Je m’explique : à quoi pensent les maçons réguliers quand ils parlent du Grand Architecte ? Je cite Eli Peeters, leur Grand Maître belge (le Vif 1er juillet p.26) : Il s’agit du « principe qu’il existe quelque chose qui dépasse l’individu ». Que rejettent les maçons libéraux quand ils récusent l’obligation d’adhérer au GADLU ? Je cite Eddy Caekelberghs, premier Grand Maître adjoint du Grand orient de Belgique : « Les maçons a-dogmatiques ne se sentent liés par aucun principe créateur ». (le Vif p.27) Bref, les deux points de vue son parfaitement conciliables : il est, en effet, parfaitement possible et acceptable d’adhérer à un principe qui dépasse l’individu, mais qui ne soit pas considéré comme « créateur » de l’univers. En terme savant : on peut être « déiste » sans être « théiste ».
Les maçons réguliers énoncent sans complexe qu’une démarche initiatique en vue d’un développement personnel n’est possible qu’en référence à un principe qui dépasse l’individu, chacun restant libre de croire que l’origine de ce principe se trouve sur terre ou au ciel.
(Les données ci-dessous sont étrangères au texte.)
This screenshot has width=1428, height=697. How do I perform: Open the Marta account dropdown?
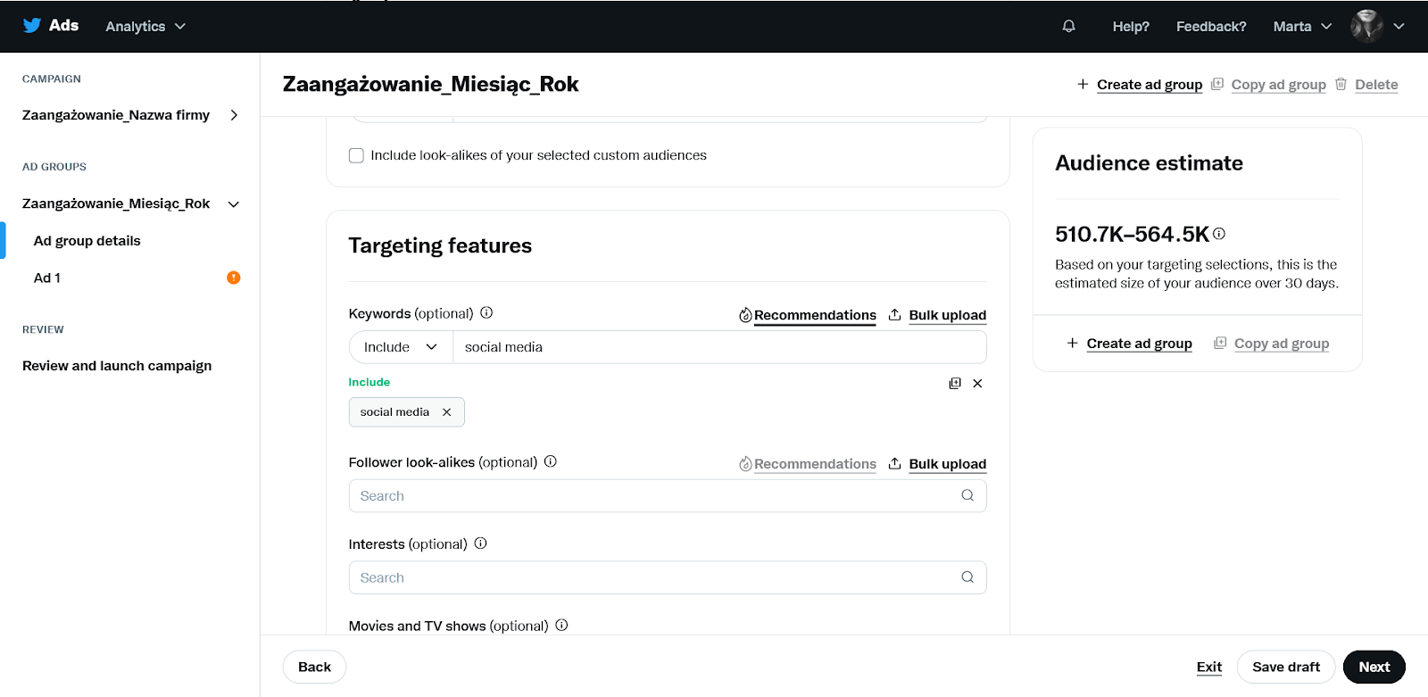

En cela, la maçonnerie régulière reflète bien la culture anglo-saxonne, qui n’a pas connu de combat pour la sécularisation et pour qui, en conséquent, le « Grand Architecte » n’est émotionnellement que fort peu lié au Dieu de la révélation chrétienne. Ainsi, quand un Yankee lance « God bless America », cela ne signifie pas pour autant qu’il fait une profession de foi religieuse. De même, l’athéisme a mauvaise presse Outre-Atlantique, car la plupart n’y voient nullement une question de foi religieuse, mais bien un refus pratique d’adhérer à des valeurs qui dépassent l’intérêt individuel. Bref, de par une histoire différente qui a engendré un inconscient collectif distinct, dans l’univers anglo-saxon les mêmes mots ne signifient pas nécessairement la même chose. Plus que de divergence rationnelle, il s’agit avant tout d’une question de charge émotionnelle.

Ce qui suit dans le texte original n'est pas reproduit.